After 10+ years, my car, The Mighty Hyundai, has broken. It needed a transmission. What a drag. Still, that’s the first major fault in over 80,000 miles, so I can’t really complain.
While the car was in the shop, I’ve been driving my late father’s Toyota Tacoma pickup.
It’s a great truck. I’m sure it will last forever. But, it’s a bit slow.
The Mighty Hyundai, you see, is the GT version, the one with the spoiler on the back? The spoiler alone gives it 20 more horsepower, fact. Someone on a Hyundai internet forum told me that. So, I guess you could say i was used to going fast.
With the truck, not so much. But that’s ok, because going slow gives you a different perspective than going fast.
First of all, you get to really see how many idiots are on the road. In their fast cars, with their spoilers, driving fast. Going slow often means I can be more courteous to people. Let them merge into traffic rather than stepping on the gas to get around them.
Also, going slow lets you appreciate the landscape as it goes by. Makes you even want to stop, just to enjoy it for a little while.
The most interesting this is that I have noticed that I often get somewhere just as fast as the fast people. I got on the freeway, someone just zoomed by me. But, several miles down the road, I exit and, at the red light, I see the same car just a few car lengths away. All their effort was for very little payoff.
All of these lessons can apply to photography. I mean, they could apply to life itself, certainly, but especially to photography.

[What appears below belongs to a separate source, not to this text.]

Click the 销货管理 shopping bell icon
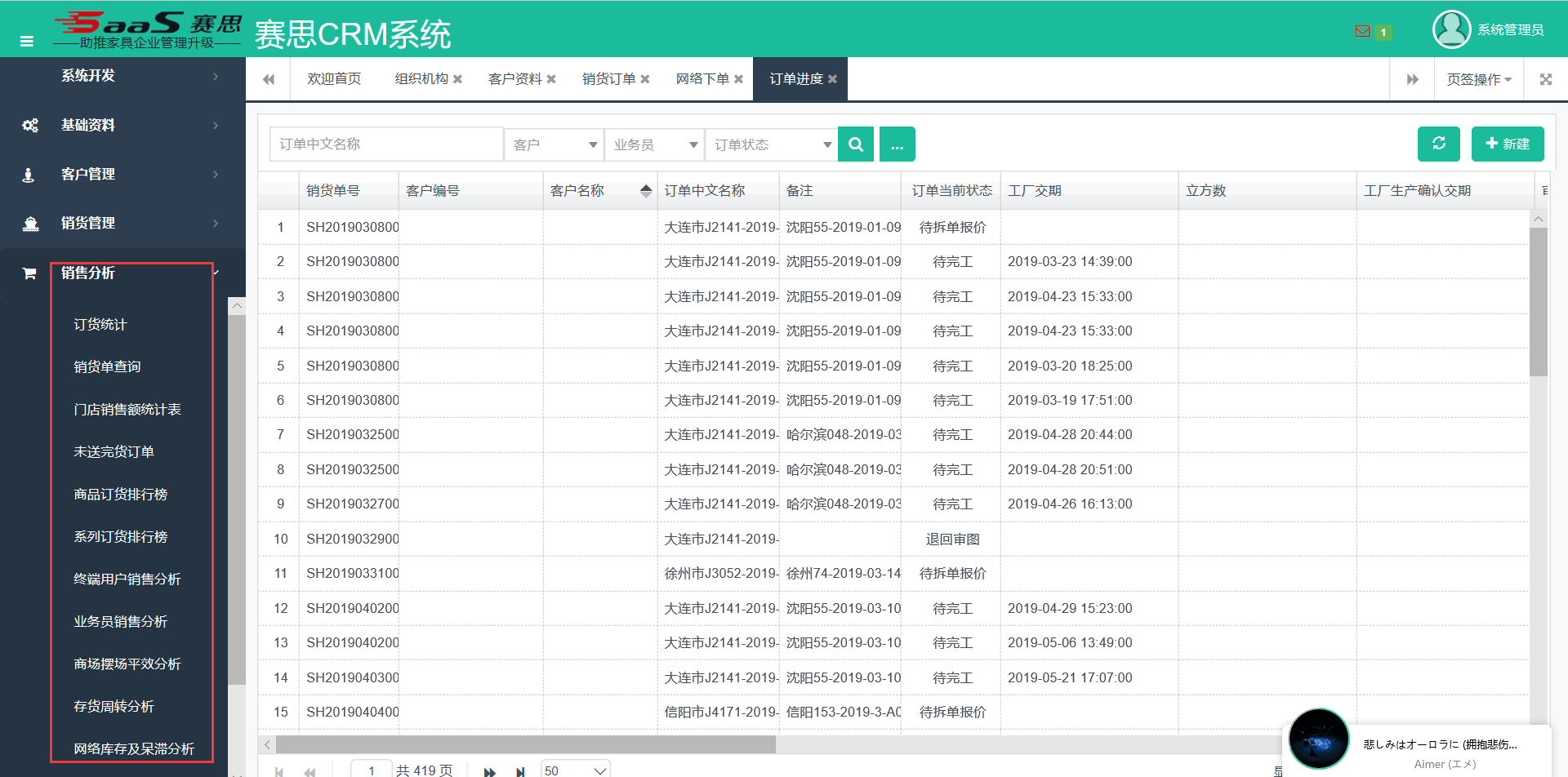Screen dimensions: 1568x777 pos(29,223)

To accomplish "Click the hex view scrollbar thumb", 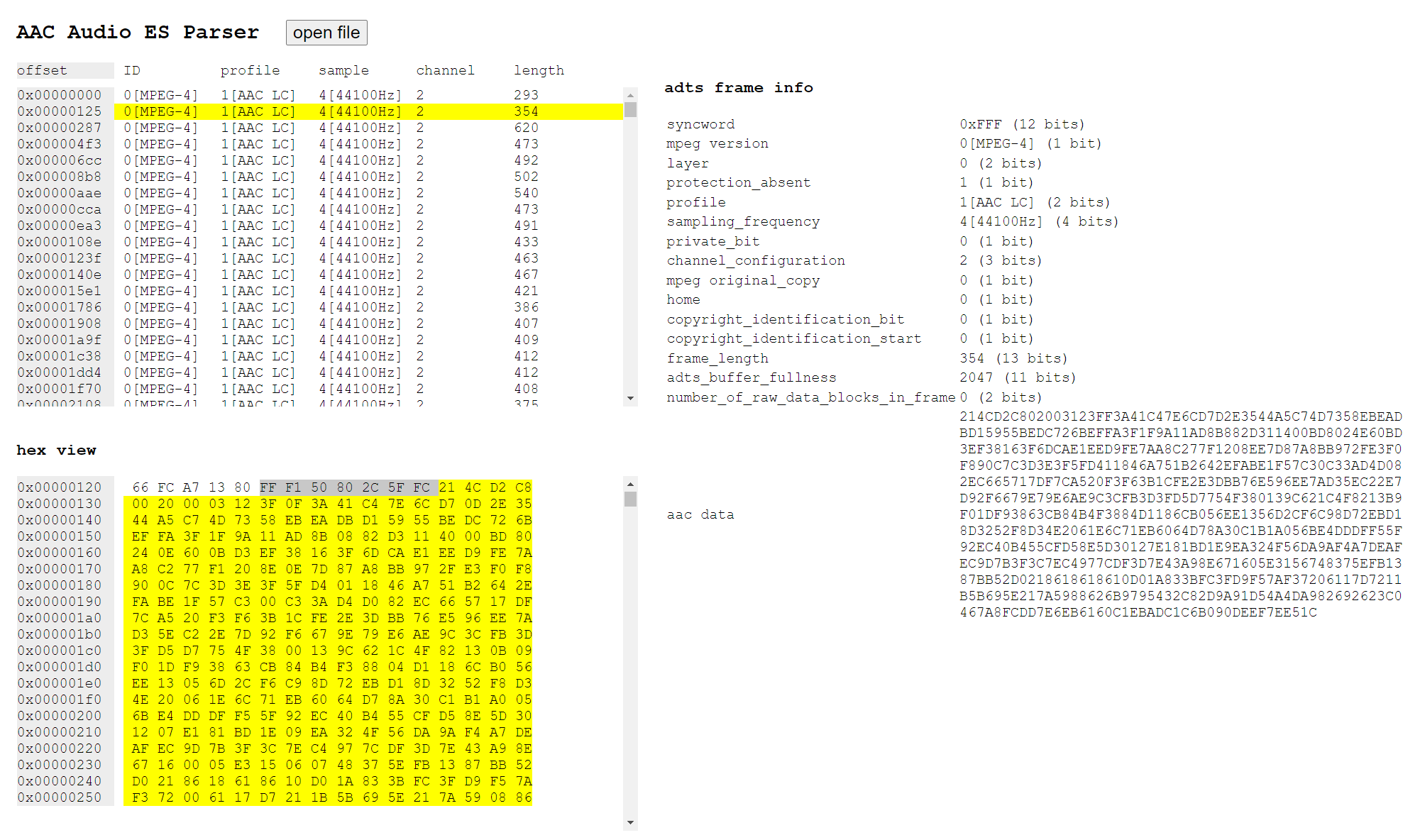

First, your gear matters less than you think it does. If you are racing in NASCAR, then you need top of the line equipment. But, more often than not, my Toyota Tacoma truck is going to be right next to your Corvette as we move from red light to red light. The other point to that is, if you don’t really know how to drive your Corvette to it’s maximum potential, then you have wasted your money. Similarly, if you get a full frame DSLR with all the bells and whistles and just snap pics of your kids at soccer practice, you have wasted your money.
Next, start letting people in. I’ve been hugely lucky recently in that I’ve met people who have taken the time to talk with me about their work, share what they know, and allow me to enter pathways I might never have explored before. Make sure that you are doing more than rushing from shoot to shoot, project to project, cutting people off and pushing people away. Make some time to mentor people. Make sure to let people in.
Make sure your are doing work that is worth the payoff. It doesn’t have to be monetary payoff, sometimes experimenting or creating something for the sake of having something beautiful is reward itself. But, just make sure that you are posting, blogging, editing, commenting, doing a thousand things just for the sake of doing things, rather than moving towards a goal. You do not want to go fast just to end up at the same red light as someone you passed many miles ago.
And, lastly, make sure to notice the landscape as it passes by. Start going slower, and see what you may be missing. And make time to just stop. Look around. Breathe.